A Tale of Two Sheds
Graduating Project: Nicholas Stathopoulos
Supervisor: Anna Johnson
Winner Leon van Schaik Medal
In Search of a Suburban Domain is a hypothesis on an evolving social crisis in Melbourne’s middle and outer suburbs.
Melbourne’s suburbs continue to be labelled as a place of ‘soulless beings’, a product of spatial polarization that is recasting the landscape of our city. This major project aims at removing this label by bringing the event to the suburbs and providing families and individuals with an architecture that is symbolic, active and representational of a new beginning.
The project is set in 2031 and the current urban growth boundary has been revised and placed within a 30km radius of the city in order to restrict development and absorb a forecasted population increase of 49000 people beyond South Morang. In doing so, we have been forced to re-think unconventional sites for living and increase density to support and seed public activity that is currently minimal, scattered and ad hoc within the middle and outer suburban rings.

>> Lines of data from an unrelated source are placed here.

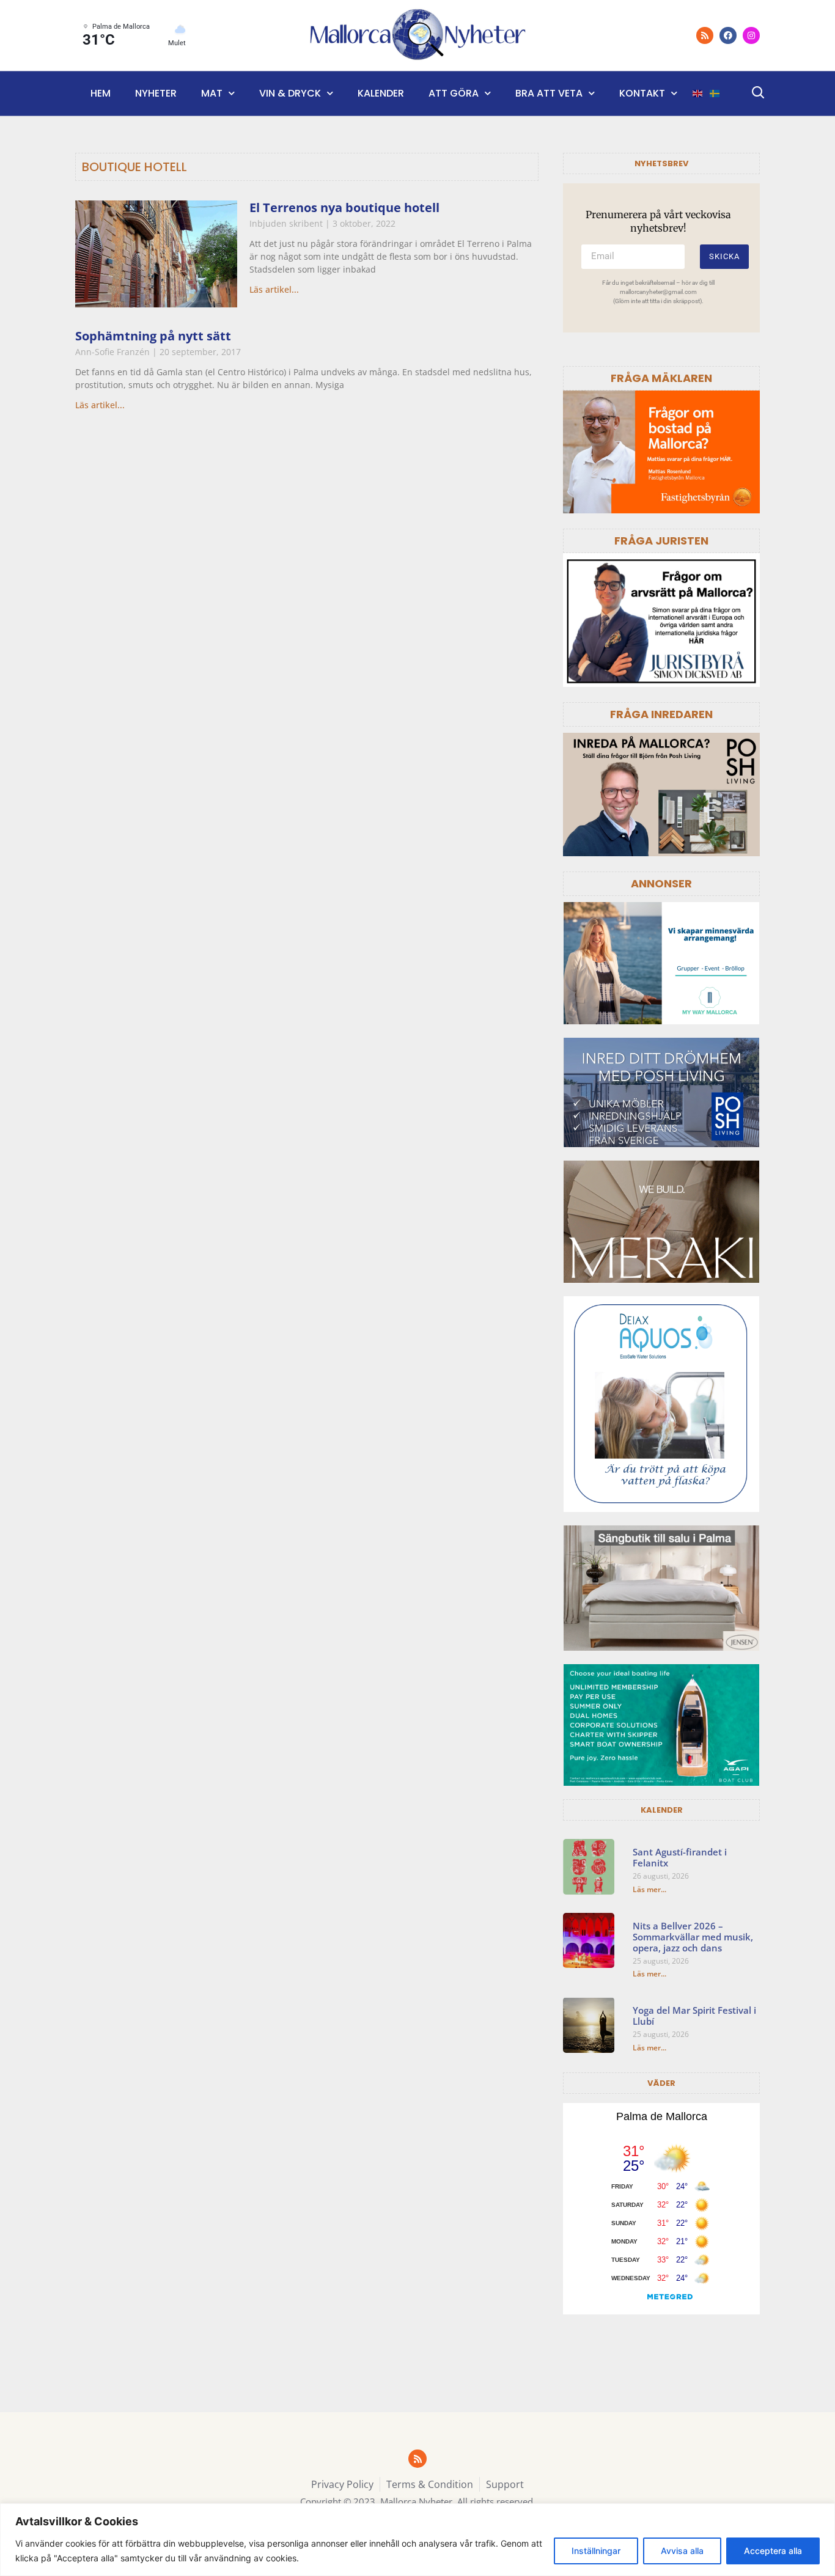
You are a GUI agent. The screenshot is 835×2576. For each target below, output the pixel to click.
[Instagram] (751, 35)
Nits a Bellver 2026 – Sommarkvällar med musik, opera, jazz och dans (693, 1937)
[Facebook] (728, 35)
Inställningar (596, 2550)
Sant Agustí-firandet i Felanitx (680, 1857)
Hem (100, 93)
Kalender (381, 93)
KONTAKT (642, 93)
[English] (698, 93)
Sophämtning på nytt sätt (153, 336)
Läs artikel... (274, 289)
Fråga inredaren (661, 714)
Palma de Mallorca (661, 2116)
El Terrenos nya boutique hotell (344, 207)
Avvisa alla (682, 2550)
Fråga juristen (661, 540)
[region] (417, 2539)
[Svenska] (715, 93)
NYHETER (156, 93)
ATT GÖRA (454, 93)
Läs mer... (649, 1889)
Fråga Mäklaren (661, 378)
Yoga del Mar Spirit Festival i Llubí (694, 2015)
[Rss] (704, 35)
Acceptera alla (773, 2550)
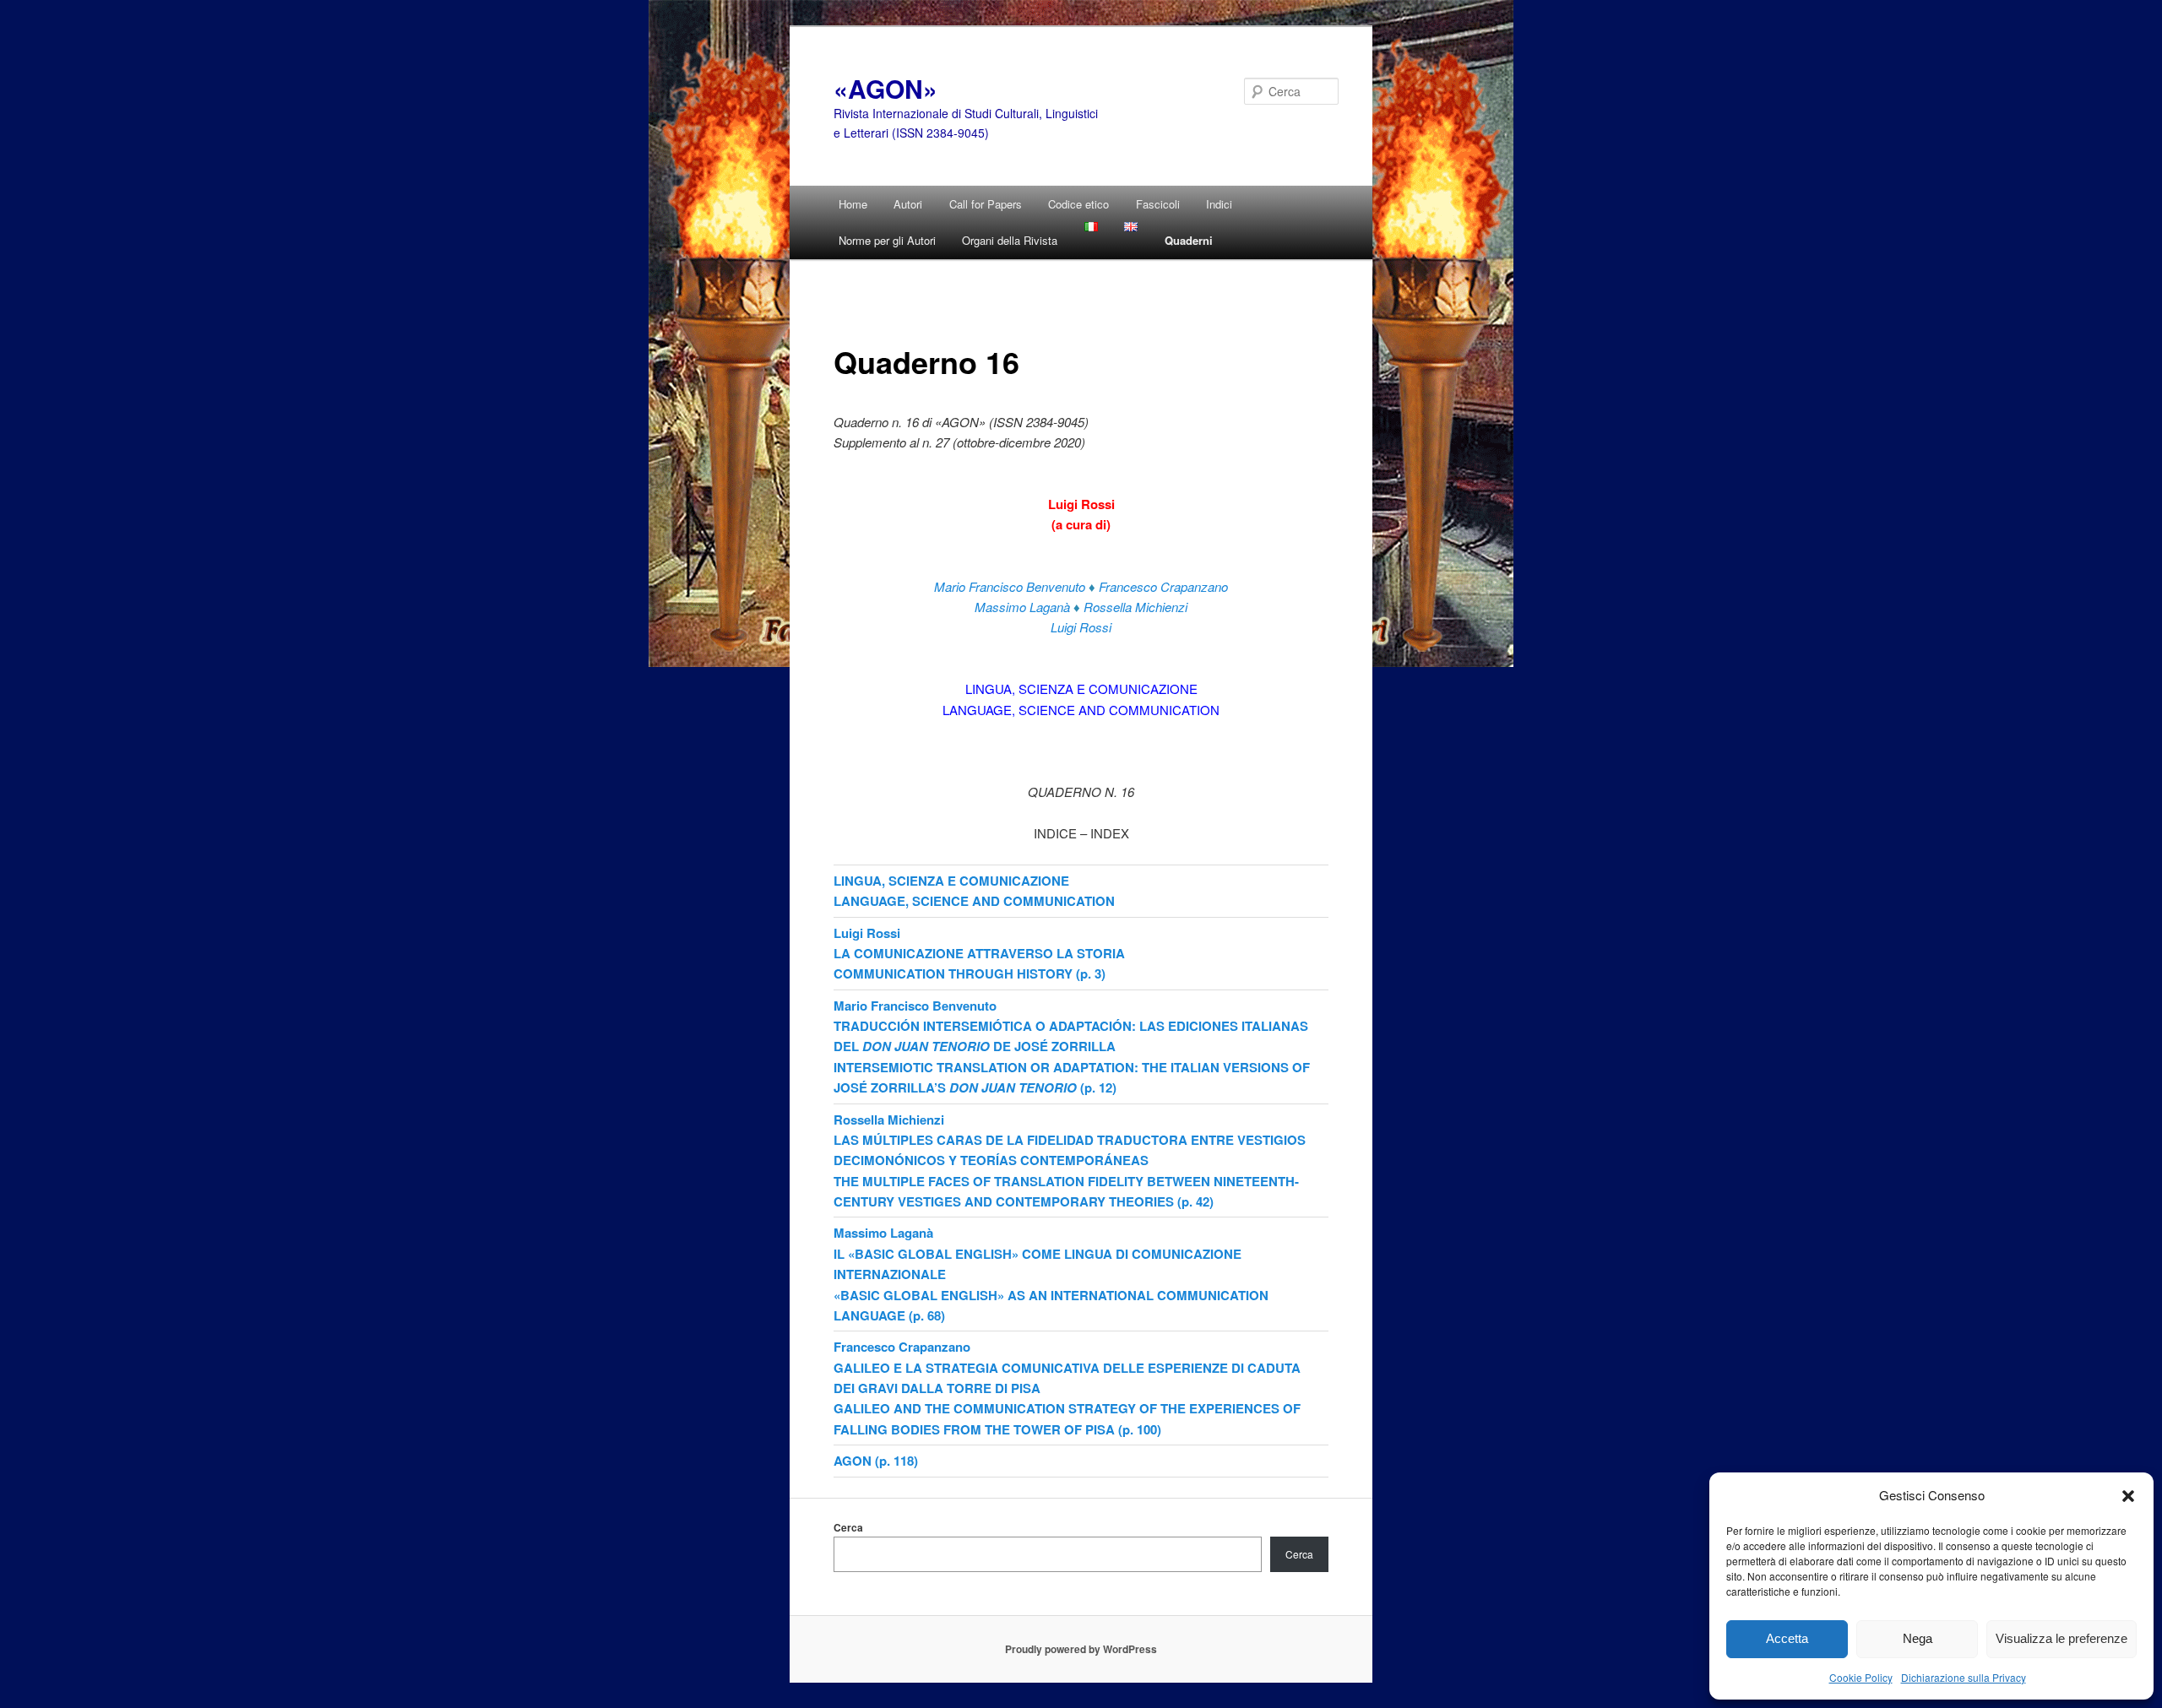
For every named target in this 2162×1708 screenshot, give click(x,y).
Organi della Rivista (1009, 240)
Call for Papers (985, 204)
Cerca (848, 1527)
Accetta (1787, 1638)
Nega (1917, 1638)
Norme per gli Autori (887, 240)
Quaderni (1189, 240)
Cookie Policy (1861, 1677)
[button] (2128, 1495)
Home (853, 204)
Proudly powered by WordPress (1081, 1648)
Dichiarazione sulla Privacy (1963, 1677)
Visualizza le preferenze (2061, 1638)
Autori (908, 204)
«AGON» (885, 88)
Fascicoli (1158, 204)
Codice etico (1078, 204)
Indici (1219, 204)
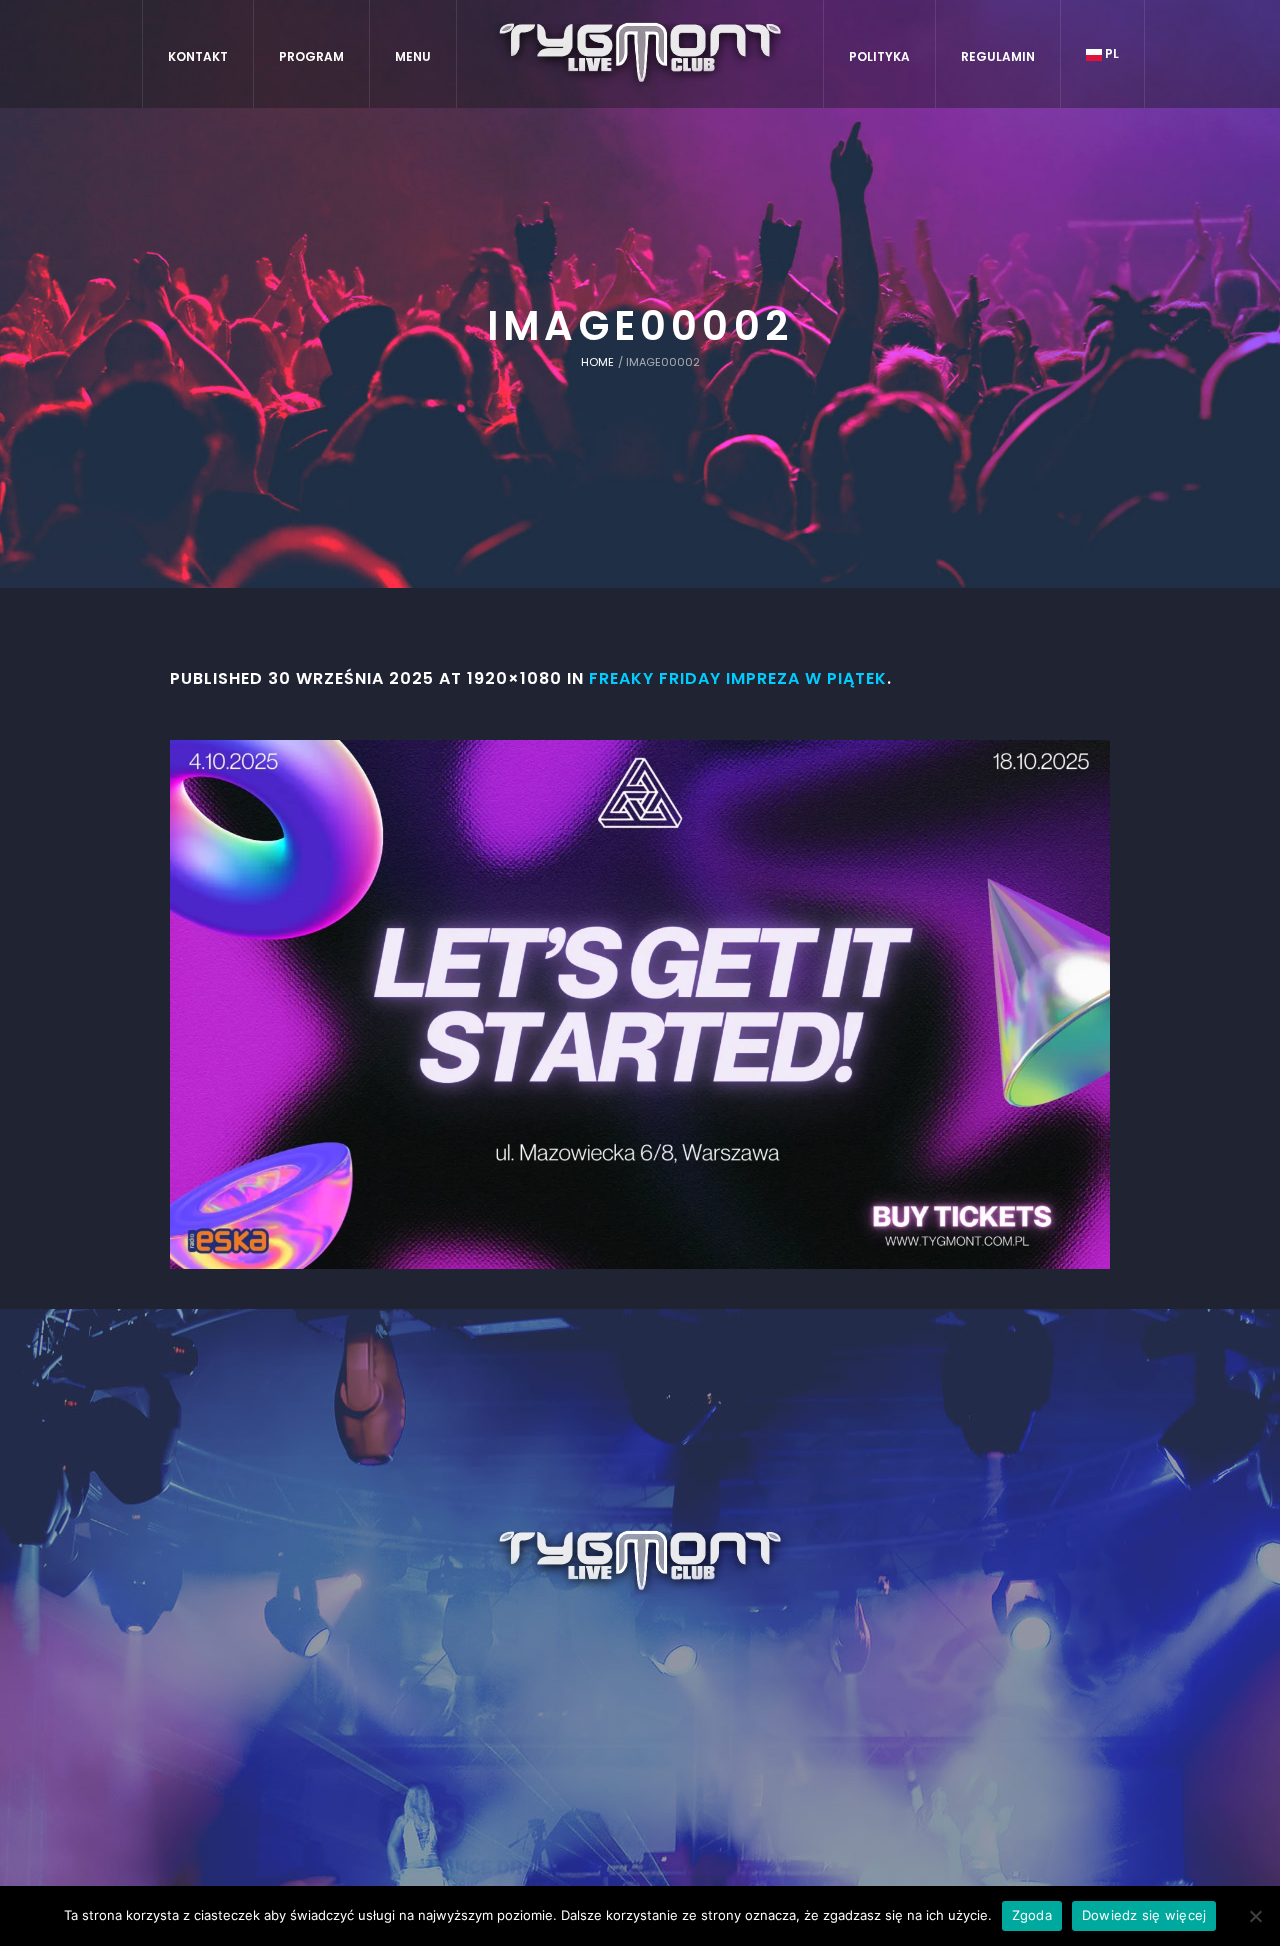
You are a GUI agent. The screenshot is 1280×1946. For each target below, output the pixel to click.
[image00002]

In order to successfully form public domain, a new infrastructural system has been put in place that merges both housing, rail and public space to invert our inhabitation trends, unify the suburbia and eliminate the continuing trends of division and displacement. The proposal is intended to act as a catalyst that injects itself into an existing town centre and amplifies public activity through large scale entertainment and sports, as a way to intensify, bring together and restart the suburbs. This architecture takes form of a stadium that amplifies and celebrates an existing sporting culture, and becomes fractured, inverted and manipulated to establish new relationships with its context.
The intent of this major project is to rethink infrastructure, scale and suburbs to facilitate a public space that allows the suburban dweller to experience essential social and physical interaction and be exposed to an active lifestyle that can create a sense of self-worth and belonging in a collective society.